Being from the states, word didn’t travel quickly about a rap group killing it all the way in Ottawa, Canada. My first exposure to them came a few years ago when watching Bender participate in a KOTD battle. The burly, bearded individual promoted his flightdistance.net page. Being introduced to this link made me an instant fan. All three of their CDs can be purchased through this site, or this one, and they have countless songs and a few music videos available on YouTube. Feel free to check them out before reading along.
Both the above songs represent Flight Distance’s commit to lyricism that manages to both tell a story and leave an impact on the listener.
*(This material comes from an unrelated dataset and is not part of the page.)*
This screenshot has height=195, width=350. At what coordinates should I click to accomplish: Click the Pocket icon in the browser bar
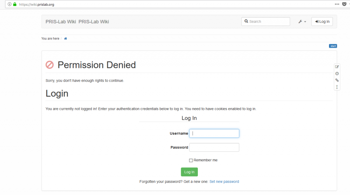344,4
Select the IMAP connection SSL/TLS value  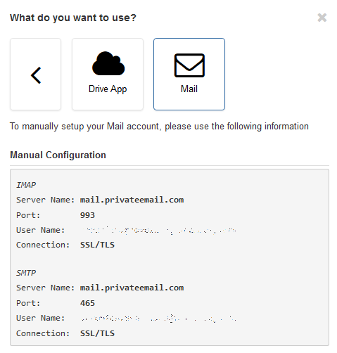coord(97,245)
However, neither stick in my ear quite as much as “Same Shit, Different Year,” a joint from their most recent album, High Priests of Low-Life. That’s the CD in the lineup after Bad Information and Run for your Lives! Flight Distance also isn’t afraid to enter strange territory, as seen in their “Blanket Party” video.
Fans with an ear only shifted toward mainstream sound likely won’t find Flight Distance appealing enough. With my favorite rappers being Immortal Technique and Diabolic, favorite groups being Jedi Mind Tricks and, you guessed it, Flight Distance, I’ve always appreciated those who rap with hunger more than those who sound like they’ve already been fed.
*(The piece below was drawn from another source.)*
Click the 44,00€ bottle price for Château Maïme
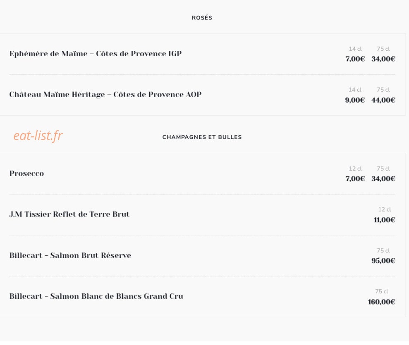The height and width of the screenshot is (345, 409). (383, 100)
The stories Flight Distance tell are unmatched. Peep “Imaginary Friends” for this example, a creepy yet intoxicating song about Bender and Patience violently losing their titular imaginary friends throughout their lives. It’s easy to figure out the story is formulated and designed out of creativity rather than a basis in reality, but that’s its beauty. What’s more, Bender has various videos posted of him spitting without a beat.
I consider Bender to have more hard hitting lyrics than Patience, but Patience has the stronger MC sound. A rap duo doesn’t want its two spitters to be exactly the same. The pair have enough similarities to function cohesively as a tandem, enough differences to give their tracks necessary contrast. The videos of Bender flowing without a beat simply show he’s a well rounded artist. His battles, many of which occur with Patience standing nearby, tell the same story.
If a certain rugged rap sound grabs you, watch all the above videos and buy Flight Distance’s CDs. It’s important for quality music to be rewarded rather than undervalued. They ship CDs internationally so accessing the goods isn’t a problem even if you live in the states. In closing, I’ll leave you with Bender’s famous “sorry player” scheme, one of the most inventive and crowd rising pieces of work in rap battle history. Something tells me Flight Distance would rather be praised for their tracks than Bender’s battles, but I can’t mention Bender without apologizing. Sorry, player.